"Ümitvar olunuz, şu istikbal inkılâbı içinde en yüksek gür sada İslâm'ın sadası olacaktır."

Piyasalar

Sessiz yakarışların yolculuğu

Saliha KALINOĞLU
01 Ağustos 2025, Cuma
Dua, sadece insanın değil, tüm kâinatın ortak dilidir.

Gözle görünmeyen bir çekirdeğin toprağa düşüp ağaç olma yolculuğu bile bir nevi duadır. İçinde taşıdığı niyetle, Hâlık’ına “Beni bir ağaç yap” demesidir. Çünkü kâinatın her hareketi, her işleyişi, kendini Yaratan’a yönelen bir duadır.

İnsan ise bu büyük duanın şuurunda olan tek varlıktır. Aczini, fakrını bilir. Yetersizliğini ve çaresizliğini fark ettikçe Rabbine yönelir. Çünkü dua, kulun kendi zayıflığını kabul ederek Rabbin sonsuz kudretine teslimiyetidir. Abd, dua ile hem hâlini arz eder, hem de ibadet etmiş olur. Zahiren bir dilek gibi görünse de, duanın asıl faydası âhirete bakar. Dünyevî sonuçlar hemen gerçekleşmese de “Dua kabul olmadı” denilmez. Belki sadece "Henüz vakti gelmedi" denilir.

Resul-i Ekrem Efendimiz’in (asm) hayatı da duanın en yüksek mertebesini gösterir. Onun kulluğunun ruhu, duaydı. Öyle ki, sadece insanlar değil, gökler, yerler ve bütün mahlûkat onun duasına amin demiştir. Dua onunla zirveye çıkmış, onunla kâinatın sesi olmuştur.

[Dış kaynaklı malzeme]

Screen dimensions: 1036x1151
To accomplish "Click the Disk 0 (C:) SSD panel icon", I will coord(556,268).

Ve insan... En sıradan ihtiyacı için bile Rabbine döner. Meselâ midesi, bekâ ve yaşamak arzusu ile bir lokma rızık için dua eder. Bu gizli dua karşılıksız kalmaz. O mideyi işiten, duayı kabul eden bir Kudret Eli, binlerce çeşit rızıkla o çağrıyı cevapsız bırakmaz. Peki, bu kadar küçük bir ihtiyacı kabul eden bir Rab, insanlığın en büyük duası olan “bekâ” duasını cevapsız bırakır mı? Elbette bırakmaz. Cennet, işte o bekâ duasının cevabıdır. Ahiret, insanın ebedîliği arzulayan kalbine verilen rahmettir.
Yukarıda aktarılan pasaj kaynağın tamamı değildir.